### What you have to do
Nothing in the data may be altered as it is transcribed.

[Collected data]

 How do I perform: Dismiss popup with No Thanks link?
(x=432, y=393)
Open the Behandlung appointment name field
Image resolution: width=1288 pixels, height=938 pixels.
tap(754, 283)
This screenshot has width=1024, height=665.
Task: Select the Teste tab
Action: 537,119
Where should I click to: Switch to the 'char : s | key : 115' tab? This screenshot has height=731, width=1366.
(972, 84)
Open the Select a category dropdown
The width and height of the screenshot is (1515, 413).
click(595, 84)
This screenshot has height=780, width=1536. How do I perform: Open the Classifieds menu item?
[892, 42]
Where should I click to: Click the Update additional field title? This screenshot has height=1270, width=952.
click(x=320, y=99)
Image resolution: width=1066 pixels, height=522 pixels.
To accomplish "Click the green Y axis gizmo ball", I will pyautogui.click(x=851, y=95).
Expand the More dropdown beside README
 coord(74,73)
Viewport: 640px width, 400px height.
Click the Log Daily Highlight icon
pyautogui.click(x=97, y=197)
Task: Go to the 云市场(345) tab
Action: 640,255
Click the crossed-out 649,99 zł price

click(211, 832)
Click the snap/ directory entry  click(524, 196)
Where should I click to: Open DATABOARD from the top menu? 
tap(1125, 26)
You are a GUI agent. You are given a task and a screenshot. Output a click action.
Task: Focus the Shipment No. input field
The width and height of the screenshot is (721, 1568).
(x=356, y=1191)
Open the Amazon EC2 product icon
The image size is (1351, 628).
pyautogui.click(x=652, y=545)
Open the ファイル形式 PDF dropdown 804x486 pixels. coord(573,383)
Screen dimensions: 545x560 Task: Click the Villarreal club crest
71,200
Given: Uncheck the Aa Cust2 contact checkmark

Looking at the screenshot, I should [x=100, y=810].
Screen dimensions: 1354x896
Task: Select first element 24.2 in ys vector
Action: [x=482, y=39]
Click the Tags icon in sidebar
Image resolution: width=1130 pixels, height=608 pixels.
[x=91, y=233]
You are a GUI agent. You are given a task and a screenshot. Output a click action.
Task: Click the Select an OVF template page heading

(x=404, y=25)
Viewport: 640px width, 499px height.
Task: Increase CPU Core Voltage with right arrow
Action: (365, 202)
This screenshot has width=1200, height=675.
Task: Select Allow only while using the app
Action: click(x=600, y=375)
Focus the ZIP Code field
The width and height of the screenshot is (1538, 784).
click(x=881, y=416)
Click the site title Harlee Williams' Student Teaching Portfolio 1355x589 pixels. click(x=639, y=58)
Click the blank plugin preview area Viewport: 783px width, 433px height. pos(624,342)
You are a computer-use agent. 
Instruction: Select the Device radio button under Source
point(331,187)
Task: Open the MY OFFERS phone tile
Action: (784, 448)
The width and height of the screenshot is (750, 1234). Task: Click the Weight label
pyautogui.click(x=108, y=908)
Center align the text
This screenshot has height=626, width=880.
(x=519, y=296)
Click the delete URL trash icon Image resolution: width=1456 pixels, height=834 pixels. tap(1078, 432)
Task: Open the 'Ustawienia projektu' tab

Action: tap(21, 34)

### Result for this task
 How do I perform: Dismiss popup with No Thanks link?
(x=432, y=393)
Open the Behandlung appointment name field
Image resolution: width=1288 pixels, height=938 pixels.
tap(754, 283)
This screenshot has width=1024, height=665.
Task: Select the Teste tab
Action: 537,119
Where should I click to: Switch to the 'char : s | key : 115' tab? This screenshot has height=731, width=1366.
(972, 84)
Open the Select a category dropdown
The width and height of the screenshot is (1515, 413).
click(595, 84)
This screenshot has height=780, width=1536. How do I perform: Open the Classifieds menu item?
[892, 42]
Where should I click to: Click the Update additional field title? This screenshot has height=1270, width=952.
click(x=320, y=99)
Image resolution: width=1066 pixels, height=522 pixels.
To accomplish "Click the green Y axis gizmo ball", I will pyautogui.click(x=851, y=95).
Expand the More dropdown beside README
 coord(74,73)
Viewport: 640px width, 400px height.
Click the Log Daily Highlight icon
pyautogui.click(x=97, y=197)
Task: Go to the 云市场(345) tab
Action: 640,255
Click the crossed-out 649,99 zł price

click(211, 832)
Click the snap/ directory entry  click(524, 196)
Where should I click to: Open DATABOARD from the top menu? 
tap(1125, 26)
You are a GUI agent. You are given a task and a screenshot. Output a click action.
Task: Focus the Shipment No. input field
The width and height of the screenshot is (721, 1568).
(x=356, y=1191)
Open the Amazon EC2 product icon
The image size is (1351, 628).
pyautogui.click(x=652, y=545)
Open the ファイル形式 PDF dropdown 804x486 pixels. coord(573,383)
Screen dimensions: 545x560 Task: Click the Villarreal club crest
71,200
Given: Uncheck the Aa Cust2 contact checkmark

Looking at the screenshot, I should [x=100, y=810].
Screen dimensions: 1354x896
Task: Select first element 24.2 in ys vector
Action: [x=482, y=39]
Click the Tags icon in sidebar
Image resolution: width=1130 pixels, height=608 pixels.
[x=91, y=233]
You are a GUI agent. You are given a task and a screenshot. Output a click action.
Task: Click the Select an OVF template page heading

(x=404, y=25)
Viewport: 640px width, 499px height.
Task: Increase CPU Core Voltage with right arrow
Action: (365, 202)
This screenshot has width=1200, height=675.
Task: Select Allow only while using the app
Action: click(x=600, y=375)
Focus the ZIP Code field
The width and height of the screenshot is (1538, 784).
click(x=881, y=416)
Click the site title Harlee Williams' Student Teaching Portfolio 1355x589 pixels. click(x=639, y=58)
Click the blank plugin preview area Viewport: 783px width, 433px height. pos(624,342)
You are a computer-use agent. 
Instruction: Select the Device radio button under Source
point(331,187)
Task: Open the MY OFFERS phone tile
Action: (784, 448)
The width and height of the screenshot is (750, 1234). Task: Click the Weight label
pyautogui.click(x=108, y=908)
Center align the text
This screenshot has height=626, width=880.
(x=519, y=296)
Click the delete URL trash icon Image resolution: width=1456 pixels, height=834 pixels. tap(1078, 432)
Task: Open the 'Ustawienia projektu' tab

Action: tap(21, 34)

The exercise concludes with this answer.